Secondo l’infermiera, Israele sta sistematicamente paralizzando il sistema sanitario palestinese, con conseguenze devastanti: “Non ci sono abbastanza infermieri. Lavorano senza sosta, senza stipendio da due anni, spesso senza cibo. E il divieto di ingresso per altri operatori sanitari contribuisce ad aumentare il numero dei pazienti che muoiono: morti del tutto evitabili”.
Persino le forniture più basilari vengono bloccate, come il sapone e le garze. “Se sopravvivono all’esplosione, muoiono di sepsi perché non possiamo pulire le ferite né coprirle in modo adeguato. Non riusciamo a tenerli abbastanza puliti da evitare infezioni”.
Qui l’intervista originale.
Un gesto di aiuto per i colleghi impegnati in missione umanitaria
La situazione continua a deteriorarsi da diversi mesi, a partire da una condizione in cui l’assistenza sanitaria di base era già destinata a essere smantellata rapidamente, con il risultato di provocare la grave emergenza umanitaria attualmente in corso.
Noi di DimensioneInfermiere.it, nel nostro piccolo, continueremo a sostenere ogni iniziativa che abbia come obiettivo la riduzione della sofferenza umana, indipendentemente da dove provenga, nello spirito umanitario che da sempre contraddistingue la professione infermieristica.
Abbiamo scelto di appoggiare i colleghi di Emergency, realtà umanitaria italiana che in Palestina si impegna quotidianamente ad assistere centinaia di profughi e pazienti.
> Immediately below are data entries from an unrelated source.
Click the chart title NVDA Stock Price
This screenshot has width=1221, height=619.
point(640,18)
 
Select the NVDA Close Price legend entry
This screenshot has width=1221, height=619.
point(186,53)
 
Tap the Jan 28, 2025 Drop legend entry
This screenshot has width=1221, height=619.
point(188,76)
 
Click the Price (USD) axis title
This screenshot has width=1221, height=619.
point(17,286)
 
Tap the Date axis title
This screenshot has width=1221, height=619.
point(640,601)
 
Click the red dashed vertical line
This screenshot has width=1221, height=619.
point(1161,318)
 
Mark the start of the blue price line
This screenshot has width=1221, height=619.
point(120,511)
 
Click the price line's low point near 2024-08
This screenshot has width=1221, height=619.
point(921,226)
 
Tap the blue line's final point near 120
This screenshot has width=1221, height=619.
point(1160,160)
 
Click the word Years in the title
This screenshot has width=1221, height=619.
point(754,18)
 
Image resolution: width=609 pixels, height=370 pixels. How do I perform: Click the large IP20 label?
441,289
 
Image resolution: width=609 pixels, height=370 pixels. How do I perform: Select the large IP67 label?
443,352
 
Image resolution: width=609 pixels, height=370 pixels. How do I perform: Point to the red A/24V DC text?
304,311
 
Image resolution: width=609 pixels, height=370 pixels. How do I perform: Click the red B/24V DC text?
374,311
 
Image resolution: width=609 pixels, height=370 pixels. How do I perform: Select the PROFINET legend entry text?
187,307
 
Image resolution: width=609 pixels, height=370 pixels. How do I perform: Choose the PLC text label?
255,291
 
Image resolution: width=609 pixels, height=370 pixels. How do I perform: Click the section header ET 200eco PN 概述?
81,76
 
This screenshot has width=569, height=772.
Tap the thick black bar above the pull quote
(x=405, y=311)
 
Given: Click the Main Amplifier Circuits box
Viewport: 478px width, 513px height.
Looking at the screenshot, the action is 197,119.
A sostegno delle attività dei colleghi di Emergency è possibile fare una donazione mensile o una donazione singola. Per consultare le pagine scegli uno di questi due link qui sotto.
Siamo convinti che anche un piccolo gesto possa fare una grande differenza. E che la somma di tanti piccoli aiuti possa trasformarsi in un cambiamento ancora più significativo.
Testimonianza di Ananda, infermiera americana di origine palestinesi in missione umanitaria
Amanda Nasser, infermiera di origini palestinesi e che negli USA è una Nurse Practitioner (infermiera con competenze cliniche avanzate) impegnata come volontaria al pronto soccorso dell’ospedale Nasser di Gaza, è rimasta coinvolta indirettamente in un attentato che ha provocato almeno venti vittime, tra cui un’amica giornalista conosciuta nei primi giorni del suo incarico.
Nasser, che già da luglio raccoglieva aiuti e medicinali per la missione, aveva documentato sui social la drammatica carenza di risorse e l’ondata di sofferenza che travolgeva l’ospedale. Dopo l’attacco, i familiari hanno vissuto momenti di angoscia nel tentativo di contattarla, fino a ricevere un suo messaggio: “Sto bene, ma sono emotivamente distrutta”.
La vicenda ha suscitato grande preoccupazione per la sicurezza dei volontari, pur di fronte alla determinazione dell’infermiera Amanda Nasser a portare avanti la sua missione fino a settembre.
La collega che aveva previsto il rientro negli USA per settembre ha deciso di proseguire la sua missione fino a data da destinarsi, pronta a fare tutto per chi soffre di più, anche a costo di correre rischi personali.
L’attacco all’ospedale di Nasser nel ferire numerosi sanitari e ucciso cinque giornalisti, ha scosso anche la comunità internazionale: eppure l’ufficio stampa di Netanyahu continua a parlare di “tragico incidente”, annunciando un’indagine che sappiamo già come andrà a finire.